━━━━━ Provided information

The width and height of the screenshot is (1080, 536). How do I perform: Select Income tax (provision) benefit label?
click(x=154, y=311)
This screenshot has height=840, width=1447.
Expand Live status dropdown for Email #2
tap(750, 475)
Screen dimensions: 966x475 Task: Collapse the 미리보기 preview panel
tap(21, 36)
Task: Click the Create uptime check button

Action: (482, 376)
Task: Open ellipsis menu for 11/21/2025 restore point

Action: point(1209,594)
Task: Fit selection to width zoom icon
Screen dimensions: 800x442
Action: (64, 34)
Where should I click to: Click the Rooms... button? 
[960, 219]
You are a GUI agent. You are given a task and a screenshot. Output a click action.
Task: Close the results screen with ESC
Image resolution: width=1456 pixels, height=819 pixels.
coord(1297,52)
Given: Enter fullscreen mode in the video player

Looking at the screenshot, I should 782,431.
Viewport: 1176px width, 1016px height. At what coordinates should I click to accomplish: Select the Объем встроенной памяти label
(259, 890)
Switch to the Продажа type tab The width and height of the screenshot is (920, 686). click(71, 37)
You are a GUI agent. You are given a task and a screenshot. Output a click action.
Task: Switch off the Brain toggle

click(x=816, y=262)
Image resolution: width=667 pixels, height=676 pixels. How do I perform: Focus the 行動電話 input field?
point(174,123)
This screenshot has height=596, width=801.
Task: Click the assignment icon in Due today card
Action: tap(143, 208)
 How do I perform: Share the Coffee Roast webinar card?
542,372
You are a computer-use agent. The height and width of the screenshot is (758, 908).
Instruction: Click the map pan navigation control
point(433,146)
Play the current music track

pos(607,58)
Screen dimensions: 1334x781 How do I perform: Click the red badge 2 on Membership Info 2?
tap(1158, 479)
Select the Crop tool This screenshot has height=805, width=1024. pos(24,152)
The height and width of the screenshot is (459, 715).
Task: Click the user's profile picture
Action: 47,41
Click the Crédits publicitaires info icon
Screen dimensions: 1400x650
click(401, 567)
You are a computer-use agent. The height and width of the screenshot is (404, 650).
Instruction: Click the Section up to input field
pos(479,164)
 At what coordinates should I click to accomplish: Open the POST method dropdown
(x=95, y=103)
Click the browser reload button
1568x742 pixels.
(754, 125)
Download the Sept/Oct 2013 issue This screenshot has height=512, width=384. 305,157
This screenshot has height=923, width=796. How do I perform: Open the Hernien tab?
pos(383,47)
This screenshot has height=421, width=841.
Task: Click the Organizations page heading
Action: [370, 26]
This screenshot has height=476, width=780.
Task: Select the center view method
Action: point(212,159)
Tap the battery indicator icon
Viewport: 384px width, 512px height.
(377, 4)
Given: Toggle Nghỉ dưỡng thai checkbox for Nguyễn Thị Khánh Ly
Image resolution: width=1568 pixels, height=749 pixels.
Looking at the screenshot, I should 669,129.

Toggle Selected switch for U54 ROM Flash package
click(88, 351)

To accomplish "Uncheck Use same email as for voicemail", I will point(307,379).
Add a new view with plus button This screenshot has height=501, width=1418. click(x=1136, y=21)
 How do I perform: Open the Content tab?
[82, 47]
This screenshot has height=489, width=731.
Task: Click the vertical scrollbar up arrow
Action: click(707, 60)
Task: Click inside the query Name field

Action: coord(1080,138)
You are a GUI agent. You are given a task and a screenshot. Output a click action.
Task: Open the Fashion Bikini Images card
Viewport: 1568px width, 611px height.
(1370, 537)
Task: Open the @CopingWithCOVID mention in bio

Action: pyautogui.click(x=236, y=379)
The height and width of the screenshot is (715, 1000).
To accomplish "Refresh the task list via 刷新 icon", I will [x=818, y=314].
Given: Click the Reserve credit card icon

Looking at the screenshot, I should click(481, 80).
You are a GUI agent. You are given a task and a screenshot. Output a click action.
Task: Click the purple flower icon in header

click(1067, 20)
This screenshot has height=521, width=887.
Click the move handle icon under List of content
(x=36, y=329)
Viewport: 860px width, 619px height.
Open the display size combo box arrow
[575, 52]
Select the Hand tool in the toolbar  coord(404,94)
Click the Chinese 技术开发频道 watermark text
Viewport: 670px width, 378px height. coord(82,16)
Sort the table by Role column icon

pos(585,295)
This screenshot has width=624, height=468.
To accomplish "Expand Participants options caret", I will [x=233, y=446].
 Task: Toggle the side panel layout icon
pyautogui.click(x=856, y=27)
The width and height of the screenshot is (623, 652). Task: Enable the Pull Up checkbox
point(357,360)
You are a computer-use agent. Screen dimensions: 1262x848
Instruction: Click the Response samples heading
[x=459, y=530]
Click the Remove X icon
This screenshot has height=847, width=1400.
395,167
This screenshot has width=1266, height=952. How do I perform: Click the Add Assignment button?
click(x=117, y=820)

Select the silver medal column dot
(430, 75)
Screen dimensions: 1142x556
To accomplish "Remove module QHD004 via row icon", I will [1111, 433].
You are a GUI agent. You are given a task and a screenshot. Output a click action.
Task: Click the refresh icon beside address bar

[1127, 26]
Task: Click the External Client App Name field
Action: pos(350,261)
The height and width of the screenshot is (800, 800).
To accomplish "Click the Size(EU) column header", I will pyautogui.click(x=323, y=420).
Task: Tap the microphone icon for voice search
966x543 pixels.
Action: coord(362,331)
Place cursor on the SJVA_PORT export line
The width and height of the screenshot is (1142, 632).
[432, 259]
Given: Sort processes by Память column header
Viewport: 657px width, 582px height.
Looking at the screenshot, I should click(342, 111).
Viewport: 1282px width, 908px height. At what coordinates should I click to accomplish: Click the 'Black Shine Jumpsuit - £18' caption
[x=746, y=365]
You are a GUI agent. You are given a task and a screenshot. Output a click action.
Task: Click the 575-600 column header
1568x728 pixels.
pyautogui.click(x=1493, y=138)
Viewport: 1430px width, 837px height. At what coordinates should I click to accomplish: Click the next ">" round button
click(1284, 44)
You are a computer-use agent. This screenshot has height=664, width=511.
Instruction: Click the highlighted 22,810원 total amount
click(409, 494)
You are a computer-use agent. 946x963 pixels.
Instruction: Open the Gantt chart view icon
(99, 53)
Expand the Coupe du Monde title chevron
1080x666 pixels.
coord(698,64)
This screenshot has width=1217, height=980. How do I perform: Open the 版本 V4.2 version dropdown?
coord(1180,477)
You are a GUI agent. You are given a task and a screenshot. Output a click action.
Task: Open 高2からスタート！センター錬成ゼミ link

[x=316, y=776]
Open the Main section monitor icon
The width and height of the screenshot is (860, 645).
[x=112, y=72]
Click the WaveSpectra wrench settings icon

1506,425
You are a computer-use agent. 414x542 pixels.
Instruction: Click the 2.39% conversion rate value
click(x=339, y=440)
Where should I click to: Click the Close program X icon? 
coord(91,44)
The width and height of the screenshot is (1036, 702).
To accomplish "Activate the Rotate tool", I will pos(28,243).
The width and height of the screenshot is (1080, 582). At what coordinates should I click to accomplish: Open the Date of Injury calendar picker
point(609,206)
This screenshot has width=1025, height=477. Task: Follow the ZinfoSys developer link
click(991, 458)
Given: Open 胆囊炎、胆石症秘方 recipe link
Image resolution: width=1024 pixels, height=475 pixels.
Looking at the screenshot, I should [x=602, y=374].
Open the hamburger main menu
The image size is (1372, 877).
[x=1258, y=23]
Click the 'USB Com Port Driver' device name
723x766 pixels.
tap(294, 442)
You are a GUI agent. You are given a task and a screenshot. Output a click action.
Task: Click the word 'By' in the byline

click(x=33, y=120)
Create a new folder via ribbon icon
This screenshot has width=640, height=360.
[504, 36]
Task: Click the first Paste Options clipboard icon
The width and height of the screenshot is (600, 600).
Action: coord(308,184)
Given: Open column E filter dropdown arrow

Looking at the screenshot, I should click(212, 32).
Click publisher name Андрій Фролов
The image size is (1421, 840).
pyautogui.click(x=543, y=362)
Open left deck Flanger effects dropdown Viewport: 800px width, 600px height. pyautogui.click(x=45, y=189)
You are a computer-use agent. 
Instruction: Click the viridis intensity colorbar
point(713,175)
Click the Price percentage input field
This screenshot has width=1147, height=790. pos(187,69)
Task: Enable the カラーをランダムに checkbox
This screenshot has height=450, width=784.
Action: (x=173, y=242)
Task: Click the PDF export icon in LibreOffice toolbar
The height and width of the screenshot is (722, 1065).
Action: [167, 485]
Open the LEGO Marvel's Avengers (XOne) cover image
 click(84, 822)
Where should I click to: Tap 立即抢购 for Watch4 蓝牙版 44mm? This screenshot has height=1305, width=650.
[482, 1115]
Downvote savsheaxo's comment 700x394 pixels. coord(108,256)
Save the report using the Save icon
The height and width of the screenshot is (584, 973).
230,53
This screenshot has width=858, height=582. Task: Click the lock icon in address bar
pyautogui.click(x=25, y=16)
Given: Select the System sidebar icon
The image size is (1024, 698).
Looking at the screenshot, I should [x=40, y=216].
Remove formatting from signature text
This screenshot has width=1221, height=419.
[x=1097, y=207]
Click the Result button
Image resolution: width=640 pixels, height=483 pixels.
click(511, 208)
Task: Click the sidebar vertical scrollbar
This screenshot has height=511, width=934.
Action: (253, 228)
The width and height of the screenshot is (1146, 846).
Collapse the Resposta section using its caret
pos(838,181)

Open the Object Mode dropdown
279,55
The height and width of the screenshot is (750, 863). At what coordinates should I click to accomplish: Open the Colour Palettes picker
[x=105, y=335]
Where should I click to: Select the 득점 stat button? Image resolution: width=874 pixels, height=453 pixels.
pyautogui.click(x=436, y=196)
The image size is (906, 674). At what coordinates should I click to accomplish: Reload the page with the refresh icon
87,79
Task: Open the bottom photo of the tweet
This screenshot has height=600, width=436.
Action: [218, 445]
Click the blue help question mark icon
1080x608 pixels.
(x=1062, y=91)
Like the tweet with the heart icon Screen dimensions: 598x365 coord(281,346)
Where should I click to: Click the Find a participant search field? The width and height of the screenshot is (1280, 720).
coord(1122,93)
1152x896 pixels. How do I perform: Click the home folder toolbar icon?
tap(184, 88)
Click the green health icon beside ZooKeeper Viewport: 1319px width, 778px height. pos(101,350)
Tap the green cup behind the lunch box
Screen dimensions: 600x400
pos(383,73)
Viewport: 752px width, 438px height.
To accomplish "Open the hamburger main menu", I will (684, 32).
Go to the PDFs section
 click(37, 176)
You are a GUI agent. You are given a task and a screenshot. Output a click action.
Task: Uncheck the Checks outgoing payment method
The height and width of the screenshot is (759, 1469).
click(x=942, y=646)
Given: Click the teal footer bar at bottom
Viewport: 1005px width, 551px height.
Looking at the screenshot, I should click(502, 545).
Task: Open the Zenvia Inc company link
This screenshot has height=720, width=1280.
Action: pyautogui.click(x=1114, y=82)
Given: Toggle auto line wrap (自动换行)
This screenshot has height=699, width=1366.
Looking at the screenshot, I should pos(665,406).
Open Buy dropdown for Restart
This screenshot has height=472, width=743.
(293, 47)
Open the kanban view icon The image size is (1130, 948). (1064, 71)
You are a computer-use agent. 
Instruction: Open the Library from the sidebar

━━━━━━━━━━

### Problem description
Pick out the lines above that hold the string "bottom" and show them.

### Answer below
Task: Open the bottom photo of the tweet
Given: Click the teal footer bar at bottom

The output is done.